▸ WORK ITEM
Quote only the lines that start at the line with "Given: Click the 2 seconds ago timestamp" and run to the end of the entries; omit the pictures.
**** RECORDS PROVIDED
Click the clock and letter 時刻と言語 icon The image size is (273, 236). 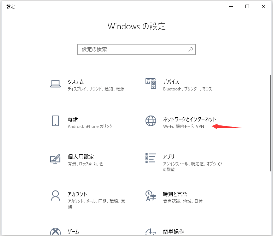[x=151, y=196]
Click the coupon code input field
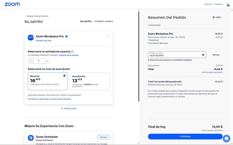 pyautogui.click(x=175, y=55)
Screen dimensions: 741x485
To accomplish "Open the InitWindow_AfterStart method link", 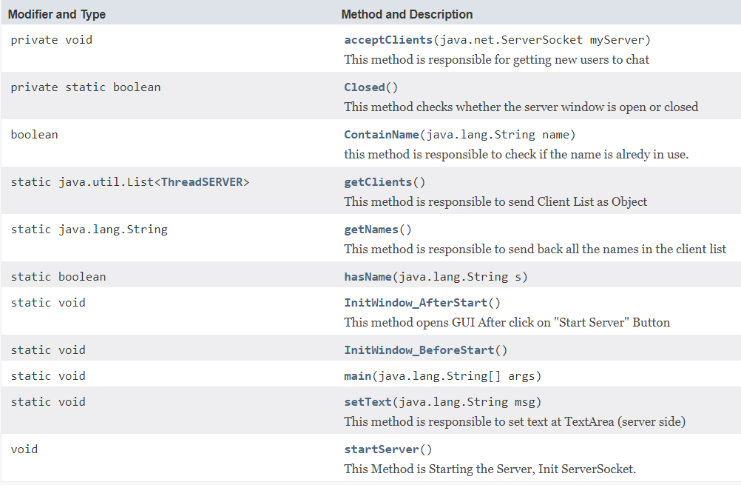I will [416, 303].
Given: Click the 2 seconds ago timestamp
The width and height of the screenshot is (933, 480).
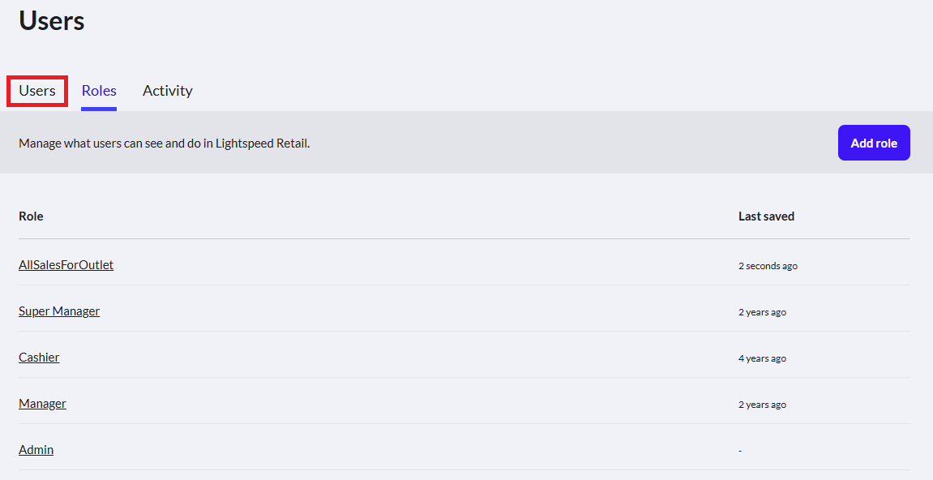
********
▸ YOUR RESPONSE
Given: Click the 2 seconds ago timestamp
The width and height of the screenshot is (933, 480).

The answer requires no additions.